EXERCISE DESCRIPTION: From the line that includes "قطر بعد صدمة" down to the final line of the data below, copy every line exactly and leave the rest out.

[Records from a data collection]
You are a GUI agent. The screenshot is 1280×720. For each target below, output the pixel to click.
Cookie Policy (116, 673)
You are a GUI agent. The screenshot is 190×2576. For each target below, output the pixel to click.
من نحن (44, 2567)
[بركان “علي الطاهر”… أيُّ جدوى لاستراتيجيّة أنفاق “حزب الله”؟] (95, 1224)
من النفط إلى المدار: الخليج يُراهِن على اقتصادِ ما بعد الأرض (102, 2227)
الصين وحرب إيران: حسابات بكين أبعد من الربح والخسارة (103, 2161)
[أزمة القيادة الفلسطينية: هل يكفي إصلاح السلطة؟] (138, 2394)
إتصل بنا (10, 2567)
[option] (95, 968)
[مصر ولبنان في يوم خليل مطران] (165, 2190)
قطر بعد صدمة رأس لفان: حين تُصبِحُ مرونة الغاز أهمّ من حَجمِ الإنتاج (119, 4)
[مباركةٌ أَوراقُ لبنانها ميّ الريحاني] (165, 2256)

RESPONSE BELOW:
قطر بعد صدمة رأس لفان: حين تُصبِحُ مرونة الغاز أهمّ من حَجمِ الإنتاج (119, 4)
[مباركةٌ أَوراقُ لبنانها ميّ الريحاني] (165, 2256)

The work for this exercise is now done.